Look back at Alien, 30 years old next year, and it’s not only remarkable for the fact that crew members clamber out of their suspended animation pods and start smoking like there’s no tomorrow — “It’s so boring in space, what else are you going to do?” — or the fact that Weaver’s pre-Lycra half-mast underwear (which, gallantly, they only strip her down to at the end) seems to be reacting to its own gravitational pull. It’s that Weaver is so comfortably feminine compared with how the role would be cast today.
“Ripley was really an ordinary person put into an extraordinary set of circumstances,” she says. “Whereas now, if you’re a female action star, you’re not a real person, you’re supercharged. Actually, the reason I got the job is that the producer [Alan Ladd Jr) got all the secretaries in the building to come and watch my screen test. He said, ‘Do you like her?’ And they said, ‘Yes.’ They got me the part.”

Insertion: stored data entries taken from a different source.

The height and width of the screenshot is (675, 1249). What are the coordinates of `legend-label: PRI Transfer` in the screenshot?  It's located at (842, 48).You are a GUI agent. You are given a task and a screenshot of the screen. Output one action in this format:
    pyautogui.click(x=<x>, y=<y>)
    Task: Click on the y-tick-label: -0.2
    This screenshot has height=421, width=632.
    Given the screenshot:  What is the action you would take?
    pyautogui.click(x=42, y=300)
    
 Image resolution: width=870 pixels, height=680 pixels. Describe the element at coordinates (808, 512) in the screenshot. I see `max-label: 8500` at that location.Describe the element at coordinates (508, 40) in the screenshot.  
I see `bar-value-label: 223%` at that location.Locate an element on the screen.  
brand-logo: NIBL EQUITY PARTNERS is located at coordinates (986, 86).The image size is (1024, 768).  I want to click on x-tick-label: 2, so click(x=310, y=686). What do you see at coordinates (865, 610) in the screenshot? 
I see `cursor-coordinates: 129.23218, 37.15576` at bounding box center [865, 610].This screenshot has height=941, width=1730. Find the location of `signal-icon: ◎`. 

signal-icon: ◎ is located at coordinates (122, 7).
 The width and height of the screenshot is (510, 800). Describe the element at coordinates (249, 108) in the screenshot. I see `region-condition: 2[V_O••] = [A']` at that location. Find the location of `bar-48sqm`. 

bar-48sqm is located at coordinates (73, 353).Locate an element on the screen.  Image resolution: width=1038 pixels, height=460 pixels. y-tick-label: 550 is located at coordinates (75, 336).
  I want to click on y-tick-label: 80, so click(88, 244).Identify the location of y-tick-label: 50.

In space, the slogan went, no one can hear you scream, though they are probably still registering the groans of disappointment as Aliens was followed by Alien³ (Ripley dies), Alien: Resurrection (Ripley returns as a clone) and the recent Alien vs Predator films (no Ripley at all), which tells you everything about courting today’s key male teen demographic. It was different in the 1970s. “The goal wasn’t to make money, it was to leave something. To make a great movie was, in itself, everything.”
But we are going down Ripley Road again. Siggy must be off. “Thank you. I ate like a horse,” she says (she did). Since her only child, a daughter, left home for university, she’s been coping with empty-nest syndrome, spending a lot of time with the drama students at the off-Broadway Flea Theater, run by her husband, the director Jim Simpson. She goes to purchase her “kids” a big pumpkin cake from the counter. Tonight they’re doing Cato, by Joseph Addison, reportedly George Washington’s favourite play, and she kindly invites me along. Sadly, I have to fly home.
“You’re nice not to ask all those horrible questions about parts for women and all that stuff,” Weaver says. “For me, if you can hang in there, your parts really get more and more interesting as you get older.” There are other things in the offing: a voice in the animated feature The Tale of Despereaux; a television movie, Prayers for Bobby, about a gay-rights campaigner. Avatar, however, will blow everything away, she says: “I’m all for doing a play in a barn in leotards, but when you see what Jim’s been able to do and how beautiful the 3-D is, it’s very powerful. A lot of people won’t want to leave the movie theatre.”
As to what happens in it, other than that she plays a futuristic botanist, a three-line whip has been laid down. “It’ll be worth the wait,” is all she will offer. To tell me would necessitate killing me. Torching me with a flame-thrower, maybe? Perhaps in those saggy old pants.